Bowtells buy back Notebook Depot

WA integrator, ComputerCorp, has sold repairs subsidiary, Notebook Depot, back to its original founders, Steve and Jeff Bowtell. It acquired the business as part of a $1.4 million takeover of education reseller, Fed IT, in August.

The Bowtell brothers bought the business for $375,000. The deal includes the two original Notebook Depot locations in Brisbane and Melbourne, as well as premises in Perth opened since the acquisition. Notebook Depot will also remain the preferred repairer for ComputerCorp. The subsidiary's 30 staff are expected to be retained.

As part of the agreement, Steve Bowtell has resigned as national sales manager at ComputerCorp effective March 1. Jeff Bowtell, who had been in the role of national manager for Notebook Depot, will continue in that post.
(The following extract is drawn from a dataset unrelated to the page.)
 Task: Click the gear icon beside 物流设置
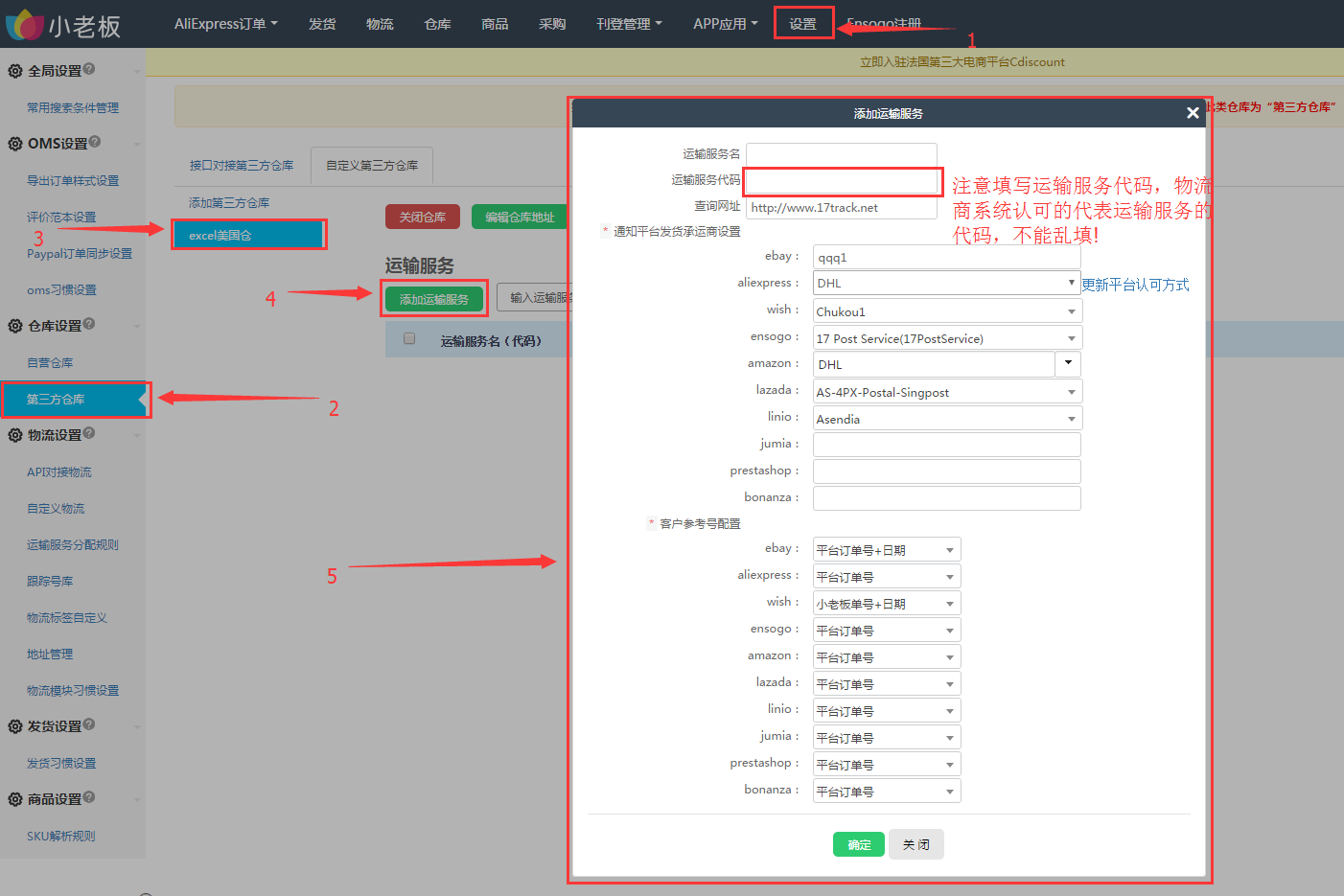pyautogui.click(x=15, y=435)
ComputerCorp CEO, Robin Rindel, said the decision to offload Notebook Depot followed a review of its business streams. While there had been plans to expand the subsidiary, ComputerCorp's management put these on hold to focus on its core integration and services areas. "We felt that this was outside of our core business," he said. "The Bowtells saw lots of opportunity to grow Notebook Depot. But we were committed to pursuing growth opportunities for ComputerCorp in the short to medium term."

Notebook Depot has vendor agreements with various brands including Toshiba, NEC, BenQ, HP and Fujitsu. The unit made $1.4 million in revenue in the six months to December 31 with a net profit of $86,000.
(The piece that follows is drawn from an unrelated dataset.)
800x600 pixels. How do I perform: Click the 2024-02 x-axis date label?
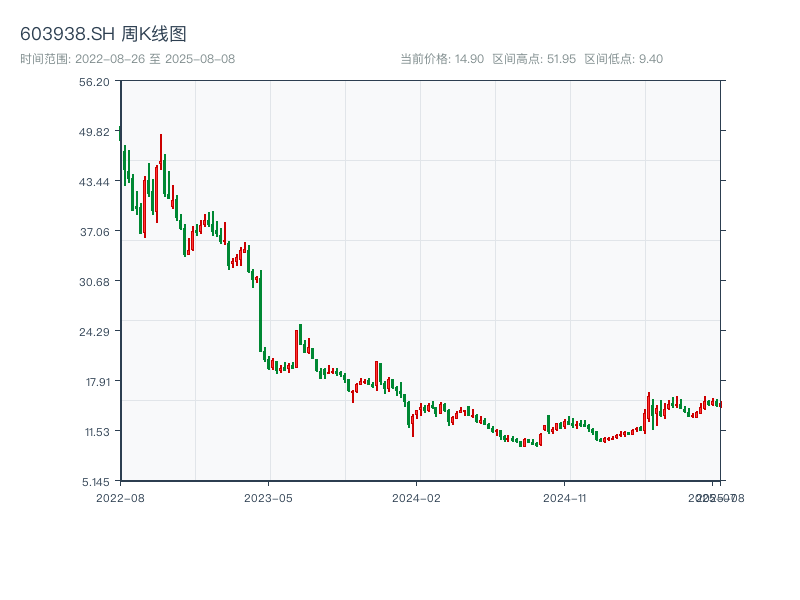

News of the sale came on the back of ComputerCorp's first half-year results in the six months to December 31. Despite a 10.6 per cent increase in overall revenues to $76.8 million, the company reported a net loss of $10.7 million.

It highlighted significant losses of $805,000 in South Australia and Tasmania as a major contributor. Other factors included rising staff and operational costs across all areas, as well as its decision to write-off $9.9 million in goodwill.

Staff numbers since the acquisition had fallen from 300 to 220 (excluding Notebook Depot) due to redundancies and natural attrition, Rindel said. Management shut down Computer- Corp's branded assembled desktop PC unit in August, which also caused a small reduction in revenue. Like many of its competitors, Rindel said ComputerCorp expected sales to increase in the second half of the financial year.

"The market is pretty buoyant and things are a lot better compared to a couple of years ago.

"The push from a service perspective is creeping up nicely and been a successful side to our business," he said.

Rindel said one key area of focus would be growing business outside of WA.

"We have a presence in each state but it's still small. We'd like to make significant inroads in that area," he said. "This will come through acquisition as well as organic growth. Our strategy is to get critical mass." Ideally, potential acquisitions would share common skills and vendor portfolios but bring in new customer sets, Rindel said.

He didn't rule out pursuing companies with niche skills or technologies.